I have a compromised immune system from a kidney transplant. Should I get the vaccine?

Dr. Rama: First of all, you have to talk to your physician regarding that. So far there really very few patients who’ve had transplants who are involved in the trials but these are the sickest patients and I would imagine that they can get the vaccine when they’ve had transplants and they’re immunocompromised.

Can I get a colonoscopy if I’m vaccinated?

Dr. Rama: Absolutely. As far as the policies, I think that most hospitals are still checking your COVID status before doing the procedures. That might change, but at this point they still require COVID testing prior to any of the procedures, even if you’ve been vaccinated.

Should I get the vaccine the day after having a colonoscopy?
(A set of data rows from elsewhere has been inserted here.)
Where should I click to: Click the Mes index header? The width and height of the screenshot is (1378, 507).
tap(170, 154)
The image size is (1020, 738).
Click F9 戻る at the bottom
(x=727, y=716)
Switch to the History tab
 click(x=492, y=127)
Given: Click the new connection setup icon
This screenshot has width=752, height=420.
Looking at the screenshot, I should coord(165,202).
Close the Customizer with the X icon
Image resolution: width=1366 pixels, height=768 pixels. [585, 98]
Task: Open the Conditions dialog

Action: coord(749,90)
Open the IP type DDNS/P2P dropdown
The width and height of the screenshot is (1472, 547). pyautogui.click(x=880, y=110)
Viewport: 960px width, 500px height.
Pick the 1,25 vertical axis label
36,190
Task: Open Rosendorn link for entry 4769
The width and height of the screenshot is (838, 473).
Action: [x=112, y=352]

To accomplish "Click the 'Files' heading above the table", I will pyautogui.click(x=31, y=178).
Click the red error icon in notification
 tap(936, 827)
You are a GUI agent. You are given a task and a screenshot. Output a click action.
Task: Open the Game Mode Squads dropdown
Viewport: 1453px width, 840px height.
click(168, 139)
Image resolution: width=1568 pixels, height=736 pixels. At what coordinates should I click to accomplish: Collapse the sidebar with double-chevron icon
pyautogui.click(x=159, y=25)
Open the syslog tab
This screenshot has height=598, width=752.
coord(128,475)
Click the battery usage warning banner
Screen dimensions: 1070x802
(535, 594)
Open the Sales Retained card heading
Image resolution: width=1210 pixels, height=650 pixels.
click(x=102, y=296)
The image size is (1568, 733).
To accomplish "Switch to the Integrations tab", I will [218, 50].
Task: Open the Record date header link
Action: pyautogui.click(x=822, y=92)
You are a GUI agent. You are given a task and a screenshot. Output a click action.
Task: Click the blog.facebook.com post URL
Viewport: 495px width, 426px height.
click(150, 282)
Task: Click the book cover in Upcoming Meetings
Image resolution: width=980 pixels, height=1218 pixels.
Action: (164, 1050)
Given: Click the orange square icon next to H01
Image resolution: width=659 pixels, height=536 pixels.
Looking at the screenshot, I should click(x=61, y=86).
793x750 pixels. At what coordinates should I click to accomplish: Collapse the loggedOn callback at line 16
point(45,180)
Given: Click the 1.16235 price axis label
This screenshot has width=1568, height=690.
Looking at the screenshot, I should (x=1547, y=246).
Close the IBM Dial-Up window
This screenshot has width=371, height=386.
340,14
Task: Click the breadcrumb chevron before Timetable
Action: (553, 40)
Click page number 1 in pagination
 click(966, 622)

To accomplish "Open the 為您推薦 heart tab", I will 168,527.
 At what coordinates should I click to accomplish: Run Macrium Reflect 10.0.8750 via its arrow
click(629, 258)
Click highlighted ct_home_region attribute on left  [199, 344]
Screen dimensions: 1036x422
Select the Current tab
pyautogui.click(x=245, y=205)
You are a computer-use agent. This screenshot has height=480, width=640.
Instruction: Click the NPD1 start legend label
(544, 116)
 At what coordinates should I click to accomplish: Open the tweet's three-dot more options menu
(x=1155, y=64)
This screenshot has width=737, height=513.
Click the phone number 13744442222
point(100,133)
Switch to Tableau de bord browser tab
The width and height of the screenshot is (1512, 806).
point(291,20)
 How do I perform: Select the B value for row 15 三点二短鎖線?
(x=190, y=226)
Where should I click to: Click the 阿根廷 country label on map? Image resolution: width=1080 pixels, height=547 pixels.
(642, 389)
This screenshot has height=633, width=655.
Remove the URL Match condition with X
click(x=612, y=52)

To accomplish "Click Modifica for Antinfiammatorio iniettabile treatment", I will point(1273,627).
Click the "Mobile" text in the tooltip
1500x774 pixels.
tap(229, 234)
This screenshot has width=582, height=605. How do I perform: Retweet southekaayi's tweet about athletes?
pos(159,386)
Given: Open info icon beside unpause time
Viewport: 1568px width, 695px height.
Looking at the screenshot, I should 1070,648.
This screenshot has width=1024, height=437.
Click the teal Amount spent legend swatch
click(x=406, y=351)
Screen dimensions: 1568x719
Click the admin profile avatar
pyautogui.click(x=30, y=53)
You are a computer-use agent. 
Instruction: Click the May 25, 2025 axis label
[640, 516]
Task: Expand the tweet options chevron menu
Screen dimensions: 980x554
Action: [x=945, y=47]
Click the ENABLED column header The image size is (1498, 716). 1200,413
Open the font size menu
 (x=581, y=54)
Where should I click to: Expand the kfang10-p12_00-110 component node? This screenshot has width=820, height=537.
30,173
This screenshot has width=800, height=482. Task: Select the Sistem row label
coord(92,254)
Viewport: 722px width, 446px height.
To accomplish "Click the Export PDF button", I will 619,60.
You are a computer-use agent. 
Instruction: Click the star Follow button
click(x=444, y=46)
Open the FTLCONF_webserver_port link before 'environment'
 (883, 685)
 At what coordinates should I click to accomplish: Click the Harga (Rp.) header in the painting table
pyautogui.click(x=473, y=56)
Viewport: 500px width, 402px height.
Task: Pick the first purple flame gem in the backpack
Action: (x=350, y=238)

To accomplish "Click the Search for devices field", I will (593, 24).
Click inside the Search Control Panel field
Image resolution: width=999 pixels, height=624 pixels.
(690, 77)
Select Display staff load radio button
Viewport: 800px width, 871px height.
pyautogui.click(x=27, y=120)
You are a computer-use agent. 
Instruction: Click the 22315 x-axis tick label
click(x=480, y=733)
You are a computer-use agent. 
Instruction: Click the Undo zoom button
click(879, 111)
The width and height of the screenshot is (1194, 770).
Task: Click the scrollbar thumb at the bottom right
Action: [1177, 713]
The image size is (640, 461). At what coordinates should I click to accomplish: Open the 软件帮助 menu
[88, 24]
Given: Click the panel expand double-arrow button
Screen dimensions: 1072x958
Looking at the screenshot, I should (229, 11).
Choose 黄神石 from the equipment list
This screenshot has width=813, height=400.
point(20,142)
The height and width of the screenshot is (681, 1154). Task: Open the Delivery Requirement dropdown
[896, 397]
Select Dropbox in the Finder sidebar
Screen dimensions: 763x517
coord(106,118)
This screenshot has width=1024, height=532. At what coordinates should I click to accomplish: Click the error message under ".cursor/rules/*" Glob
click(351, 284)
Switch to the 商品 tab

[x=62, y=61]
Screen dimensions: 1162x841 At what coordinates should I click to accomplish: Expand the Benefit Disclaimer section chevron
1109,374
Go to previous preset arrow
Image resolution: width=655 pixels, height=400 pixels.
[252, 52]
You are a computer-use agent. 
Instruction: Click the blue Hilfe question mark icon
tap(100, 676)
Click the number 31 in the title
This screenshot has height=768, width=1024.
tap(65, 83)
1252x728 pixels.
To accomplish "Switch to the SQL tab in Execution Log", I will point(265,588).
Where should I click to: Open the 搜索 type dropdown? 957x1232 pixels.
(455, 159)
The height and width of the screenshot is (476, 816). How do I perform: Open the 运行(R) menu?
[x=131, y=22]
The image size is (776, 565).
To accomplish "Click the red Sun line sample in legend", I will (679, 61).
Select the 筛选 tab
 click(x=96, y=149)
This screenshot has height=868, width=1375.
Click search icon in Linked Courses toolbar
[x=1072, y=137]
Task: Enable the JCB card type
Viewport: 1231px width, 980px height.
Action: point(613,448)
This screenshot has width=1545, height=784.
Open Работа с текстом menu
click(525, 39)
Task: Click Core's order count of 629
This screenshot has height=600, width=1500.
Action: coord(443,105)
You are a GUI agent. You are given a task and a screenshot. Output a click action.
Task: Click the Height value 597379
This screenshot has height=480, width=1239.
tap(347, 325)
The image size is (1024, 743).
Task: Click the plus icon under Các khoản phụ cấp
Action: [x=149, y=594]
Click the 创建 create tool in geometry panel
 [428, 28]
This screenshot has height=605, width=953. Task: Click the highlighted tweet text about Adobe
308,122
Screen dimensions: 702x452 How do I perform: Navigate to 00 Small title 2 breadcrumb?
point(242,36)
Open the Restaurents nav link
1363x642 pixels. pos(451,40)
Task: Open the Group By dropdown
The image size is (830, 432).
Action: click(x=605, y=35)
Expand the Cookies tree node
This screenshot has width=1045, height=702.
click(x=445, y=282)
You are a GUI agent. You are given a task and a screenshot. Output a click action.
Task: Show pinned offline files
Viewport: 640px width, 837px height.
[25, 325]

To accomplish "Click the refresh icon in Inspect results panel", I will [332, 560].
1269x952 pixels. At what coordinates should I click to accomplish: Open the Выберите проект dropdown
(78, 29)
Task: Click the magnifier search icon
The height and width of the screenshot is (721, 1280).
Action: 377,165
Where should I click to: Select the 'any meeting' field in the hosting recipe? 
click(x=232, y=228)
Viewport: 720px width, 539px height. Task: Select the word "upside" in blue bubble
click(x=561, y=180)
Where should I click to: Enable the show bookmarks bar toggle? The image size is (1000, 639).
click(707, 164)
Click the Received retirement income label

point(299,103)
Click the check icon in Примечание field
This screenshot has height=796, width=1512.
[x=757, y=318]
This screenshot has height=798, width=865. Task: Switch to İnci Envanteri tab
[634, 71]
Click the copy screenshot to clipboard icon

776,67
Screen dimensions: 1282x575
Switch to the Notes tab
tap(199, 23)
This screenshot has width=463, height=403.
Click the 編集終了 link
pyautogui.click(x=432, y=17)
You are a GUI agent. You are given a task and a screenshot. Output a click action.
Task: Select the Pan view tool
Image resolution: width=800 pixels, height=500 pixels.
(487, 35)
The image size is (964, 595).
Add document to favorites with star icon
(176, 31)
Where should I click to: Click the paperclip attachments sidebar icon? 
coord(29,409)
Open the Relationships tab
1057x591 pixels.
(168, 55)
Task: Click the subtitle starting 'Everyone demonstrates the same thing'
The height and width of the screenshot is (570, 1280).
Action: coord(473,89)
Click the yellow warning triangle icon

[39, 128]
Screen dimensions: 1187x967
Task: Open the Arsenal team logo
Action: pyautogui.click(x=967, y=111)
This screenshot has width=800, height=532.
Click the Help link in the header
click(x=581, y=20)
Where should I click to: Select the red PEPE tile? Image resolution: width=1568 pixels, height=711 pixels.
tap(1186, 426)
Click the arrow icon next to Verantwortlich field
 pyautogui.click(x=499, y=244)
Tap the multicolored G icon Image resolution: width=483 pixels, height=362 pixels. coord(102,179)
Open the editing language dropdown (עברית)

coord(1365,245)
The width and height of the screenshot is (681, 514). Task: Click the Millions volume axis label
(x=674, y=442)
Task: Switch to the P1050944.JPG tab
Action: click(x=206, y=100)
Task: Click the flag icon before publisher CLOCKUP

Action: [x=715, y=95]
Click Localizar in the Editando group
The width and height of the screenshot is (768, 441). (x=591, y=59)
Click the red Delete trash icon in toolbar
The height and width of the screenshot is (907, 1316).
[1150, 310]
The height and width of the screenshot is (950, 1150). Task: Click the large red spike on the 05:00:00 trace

Dr. Johnson Foy: Getting the colonoscopy, important. Getting the vaccine, equally as important. By the time the next day arrives, because the colonoscopy procedures are pretty straightforward, you’re not really usually going to have any problems. A colonoscopy isn’t suppressing your immune system in any way that should cause you to be more susceptible to the problems that may be -- any side effects that come from the vaccine, so it’s safe to go ahead and get that vaccine the day after the colonoscopy.

What was stopping members of the Black community from getting the vaccine at the start?

Jones: A lot of the community was simply waiting to see how things would pan out for others who might get it first. They did not want to feel as though they were Guinea pigs. They didn’t want to feel as though the vaccines were being given to them and not being given to the whole of the community, and so that is one of the things we have tried to make sure everybody understands is that we need everybody to get vaccinated.

Have you found that that feeling and those thoughts have changed now over the last few weeks?

Jones: I think they change daily as people see and hear that more and more people have gotten the vaccine and that they have not had problems or that the problems that they did have were minor. You never know what circle of influence a person has, and so we all kind of look to that person we trust to say is this the right thing for me, and when they see that right person, then they go ahead and say, ‘OK, it’s time for me now.’